# SourceFour™ vs. 842



## derekleffew (Feb 29, 2008)

Why can't ETC get its act together and make an ellipsoidal reflector spotlight that won't burn through Roscolene 842--a medium pale lavender, within minutes? On the bottom is a piece of 842 removed after less than 10 minutes with an HPL575W/115V lamp in a 36°. On top is an 842 removed from a 26° after the same amount of time. One can see it's beginning to fade/burn. 



I seldom had this problem with my Capital 6x12s lamped with 750T12/9s! And gel would last forever in my Rear Beamport frontlights, Capital 8x9 "Cannon" Lekos, even with 1500T24/6 mogul bipost base lamps. The lamps also had a convenient gel-saving feature where the lamp would turn black before it burned the gel. As an added bonus, the step lenses provided built in texture to the light. I'm just not sure I trust this newfangled Quartz-Iodide technology.


----------



## gafftapegreenia (Feb 29, 2008)

Now, I want to see Roscolene in a Selecon.


----------



## derekleffew (Feb 29, 2008)

Okay, send me a Selecon Pacific and I'll take a picture of Roscolene in it. Gel Frame or Accessory Slot?


----------



## gafftapegreenia (Feb 29, 2008)

Both.

I think you should walk around LDI with roscolene testing fixtures.


----------



## Grog12 (Feb 29, 2008)

Taken from a 90 degree Selecon...yes the ImagePro was plugged in and running, yes it was facing the right direction when we put it in.


----------



## Lightingguy32 (Mar 4, 2008)

Roscolene is a low temperature gel ment for the last generation incandescent lamps, halogen lamps are prone to burning through the roscolene in seconds regardless if it is an Altman 360Q or an ETC Source Four.


----------



## derekleffew (Mar 4, 2008)

Thanks Lightingguy32. While my original post was written in sarcasm, you have provided the definitive answer.


----------



## Radman (Mar 4, 2008)

Gotta love Roscolene...


----------



## gafftapegreenia (Mar 4, 2008)

Nothing like an 8x13 with some 'Lene on it.


----------



## derekleffew (Mar 4, 2008)

gafftapegreenia said:


> Nothing like an 8x13 with some 'Lene on it.


And watching as the lens slowing sinks downward once it heats up, until it's an "audience special" instead of a "frontlight." I've cut circles of galvanized screen wire to put between the yoke and fixture body to add the required friction to keep the tilt where I want it.


----------



## gafftapegreenia (Mar 4, 2008)

I was scaring people with some of the images in the Photometrics Handbook.

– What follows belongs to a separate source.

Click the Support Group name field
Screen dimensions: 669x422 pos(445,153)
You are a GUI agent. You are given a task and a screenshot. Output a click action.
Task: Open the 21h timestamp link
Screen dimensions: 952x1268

I need an Olivette and a 10x just for kicks.


----------



## derekleffew (Mar 4, 2008)

Well, Alex has a 10x? and I bet ship has an Olivette. Any tech scared by anything in the _Photometrics Handbook_ deserves to be frightened. Kids today who know nothing except SourceFours™ just don't know what they're missing. To quote a famous line "They just don't appreciate their inner beauty." The Strand Century 2209, 2212, 2216 family was the sexiest Leko ever built.


----------



## gafftapegreenia (Mar 4, 2008)

I have my oddball PC, but my Holy Grail would be a true Kliegl open trough border light.


----------



## ship (Mar 4, 2008)

Got the Ovalite but wouldn't bother negotiating with the person I know with a gel file full of Roscoline in testing the assumption. He likes the color from it and does not seem to have problems with it melting no matter the fixture but no doubt also doesn't go full with it.

One other observation I would have is bench focus as a concept in melting gel. (How well to the extent it was able to was that S-4 bench focused?) This beyond the very correct noting that Roscolene just is not high temp.

Hmm, my own gel files have some pre-cuts of Roscolene, never use them... want them so as to replace your burnt gel?


----------



## gafftapegreenia (Mar 4, 2008)

Ship, isn't the Ovalite something completely different from the Olivette?


----------